Updated: Oct 29, 2019
The clocks have gone back, the air is getting colder and the nights are beginning to roll in. Many of us are thinking about Halloween!
Trick or treating (who doesn’t love crazy kids on a sugar rush?!), fancy dress, pumpkin carving… all great fun Halloween activities. A lot of these we have inherited from our American cousins, which got me thinking… what did my Welsh ancestors do to celebrate Halloween?
This is what I found out!
In Wales, Nos Calan Gaeaf is the eve of the first day of winter (November 1st). This was a night full of celebrations and spookiness!
Locals would celebrate the end of gathering & storing their summer harvests, in readiness for the long winter ahead.
A great big bonfire was a must in a Welsh Nos Calon Gaeaf celebration!
Communities would come together and build fires. They would dance, sing, tell stories, cook (roasted apples were a favourite!) and even jump through the fire for good luck! It was all part of the fun to celebrate the start of winter!
A roaring fire on this night, as well as providing light and warmth, kept the dark spirits away.
Welsh people believe that on 31st October, malignant spirits would be able to visit us from the 'otherworld'.

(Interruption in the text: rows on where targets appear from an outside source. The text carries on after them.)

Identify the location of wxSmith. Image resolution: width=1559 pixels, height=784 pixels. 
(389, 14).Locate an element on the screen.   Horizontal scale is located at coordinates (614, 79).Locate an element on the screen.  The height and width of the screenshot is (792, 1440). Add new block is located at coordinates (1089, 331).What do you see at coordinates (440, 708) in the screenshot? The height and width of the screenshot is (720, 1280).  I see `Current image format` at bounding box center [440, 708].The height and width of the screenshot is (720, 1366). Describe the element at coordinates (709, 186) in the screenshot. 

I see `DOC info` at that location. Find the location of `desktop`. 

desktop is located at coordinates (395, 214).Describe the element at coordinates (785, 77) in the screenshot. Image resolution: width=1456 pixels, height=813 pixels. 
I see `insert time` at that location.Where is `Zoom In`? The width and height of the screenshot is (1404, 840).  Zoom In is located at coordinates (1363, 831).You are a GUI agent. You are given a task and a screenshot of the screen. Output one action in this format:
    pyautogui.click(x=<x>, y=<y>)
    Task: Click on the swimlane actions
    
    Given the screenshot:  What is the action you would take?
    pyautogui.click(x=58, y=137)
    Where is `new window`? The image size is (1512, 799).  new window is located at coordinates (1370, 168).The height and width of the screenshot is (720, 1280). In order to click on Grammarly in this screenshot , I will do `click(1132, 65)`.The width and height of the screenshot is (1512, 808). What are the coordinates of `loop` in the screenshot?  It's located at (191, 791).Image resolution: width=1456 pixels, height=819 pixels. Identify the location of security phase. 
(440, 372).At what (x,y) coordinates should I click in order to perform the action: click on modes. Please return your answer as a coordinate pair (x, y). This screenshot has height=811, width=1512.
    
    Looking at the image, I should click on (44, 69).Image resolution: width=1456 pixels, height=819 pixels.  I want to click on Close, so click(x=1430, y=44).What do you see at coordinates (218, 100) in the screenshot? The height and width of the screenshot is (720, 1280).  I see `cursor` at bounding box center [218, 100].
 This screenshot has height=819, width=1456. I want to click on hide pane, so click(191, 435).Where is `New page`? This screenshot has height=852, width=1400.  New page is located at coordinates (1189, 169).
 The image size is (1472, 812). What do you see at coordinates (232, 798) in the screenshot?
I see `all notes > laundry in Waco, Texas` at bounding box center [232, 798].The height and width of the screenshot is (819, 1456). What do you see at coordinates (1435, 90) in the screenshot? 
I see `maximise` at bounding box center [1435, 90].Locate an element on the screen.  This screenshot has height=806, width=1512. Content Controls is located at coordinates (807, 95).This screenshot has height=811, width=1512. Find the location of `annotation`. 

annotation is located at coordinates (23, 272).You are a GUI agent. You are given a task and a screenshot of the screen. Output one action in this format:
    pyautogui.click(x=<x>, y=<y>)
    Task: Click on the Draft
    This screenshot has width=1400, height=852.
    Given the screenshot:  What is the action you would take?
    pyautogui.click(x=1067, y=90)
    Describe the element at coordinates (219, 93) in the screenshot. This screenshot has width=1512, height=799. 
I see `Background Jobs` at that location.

Such as, the Cŵn Annwn, 'hounds of hell', who patrolled the Preseli mountains and the Hwch Ddu Gwta (a tail-less black sow) who roamed the countryside with Y Ladi Wen (a headless lady in white) striking fear into the locals, and bringing bad luck.
Everyone would rush home before the fire died out to avoid these and any other bad spirits that might visit!
“Adref, adref, am y cyntaf, Hwch Ddu Gwta a gipio’r ola!’’
“Home, home, at once, the tailess black sow shall snatch the last!”
While I celebrate Halloween in the 21st century, dressed as a zombie, around a roaring campfire, I will be thinking of my Welsh ancestors.
As they said goodbye to the summer and welcomed the start of winter, using fire to bring us together with friends and family, keeping everyone warm and safe from the darkness of winter nights.
Keep safe this Halloween and watch out for any black piggies with missing tails (don’t worry, Fat Harry, Myrtle and Gertrude our Kunekune pigs all have their tails!)